GRANDMAMA’S FLOWERS
by Susan Beckham Zurenda
The day before Grandmama came to get me, I planned how to stow the cat in her car and take him to her house in Fairview with us. My mother had told me absolutely not, that cats did not like to travel and besides, Alfred was an outdoor cat (a point I ignored because I would fix him an indoor sandbox once we got to Grandmama’s house). I knew if I could sneak him past Mama into the back floor of Grandmama’s big blue Plymouth, I had a good chance.
And sure enough, I convinced Grandmama I needed Alfred by saying he would keep me occupied. Even though when she was working, there was always my great-aunt Bead—a schoolteacher out for the summer— to entertain me. Mostly, though, I wanted to see if Grandmama would let me. She let me do anything I wanted, but I was upping the ante with Alfred.

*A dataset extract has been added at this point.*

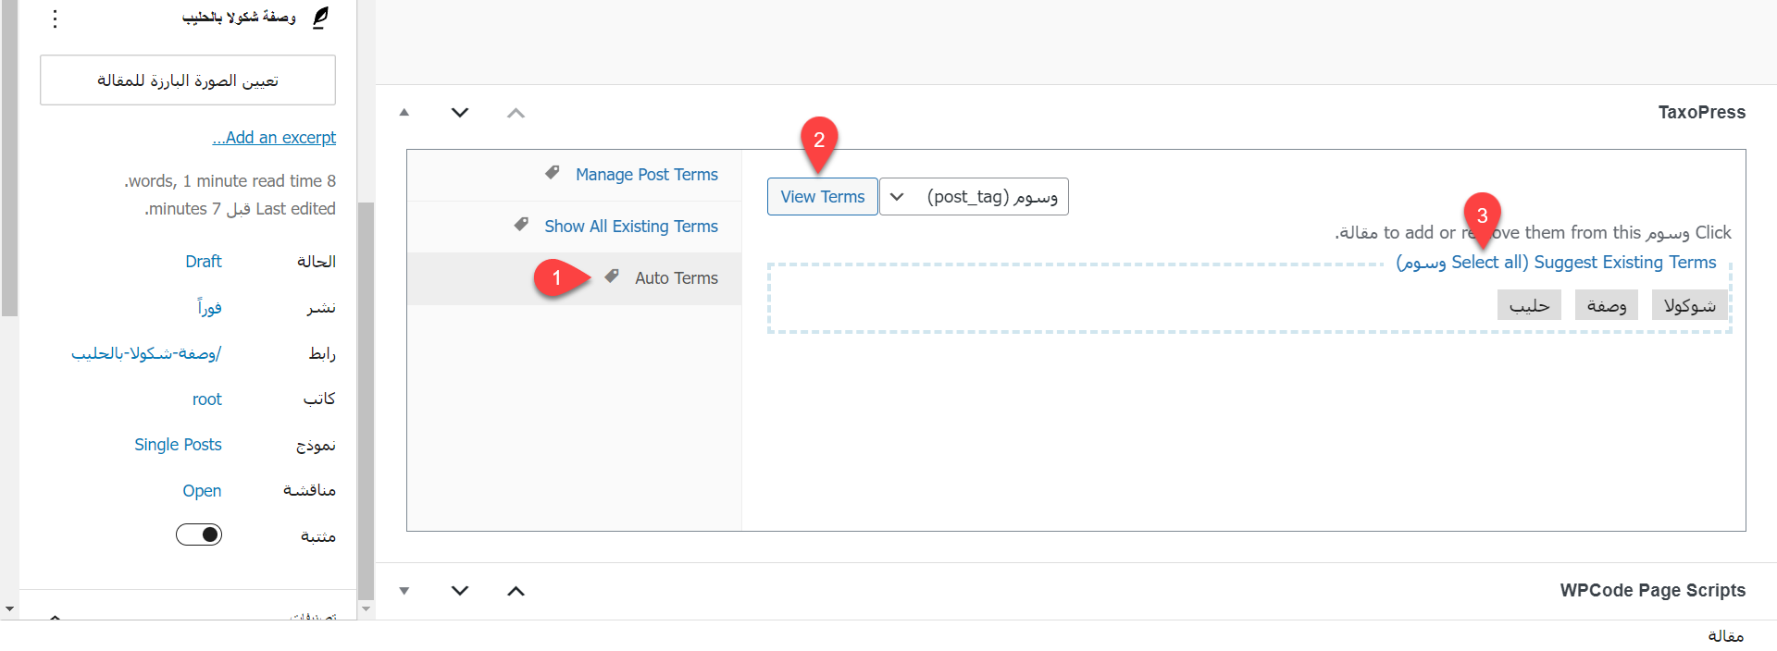Move WPCode Page Scripts panel up
Viewport: 1777px width, 651px height.
(x=516, y=591)
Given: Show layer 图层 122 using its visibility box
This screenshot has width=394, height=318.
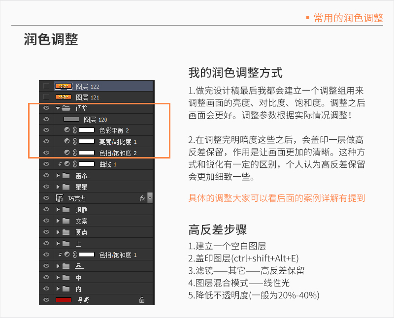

I would have pulled it off if Mama had not come around to the car window to kiss me goodbye. Alfred had already started howling from the back seat floor, and there wasn’t much hiding that. “Mama, what were you thinking to let Emma put that cat in the car?” my mother snapped. She opened the back door, and Alfred jumped out. I knew she’d be angry at Grandmama. It was the way my mother treated her sometimes; it didn’t matter that Grandmama was helping her out by taking care of me. Daddy said it was because my grandmother had bent over backward to give both her daughters everything they wanted, and they took it all for granted. But according to my mother, I was the one Grandmama spoiled. If that was true, it suited me fine. I basked in the haven of my grandmother’s devotion.
Now, I think perhaps my grandmother bestowed all the love that was in her to compensate. There had been too many burdens of responsibility raising my mama and her sister alone to dote on them. But once I came along, she had survived as a woman alone so that all the stored-up love she hadn’t been able to use a little at the time the normal way, poured out on me.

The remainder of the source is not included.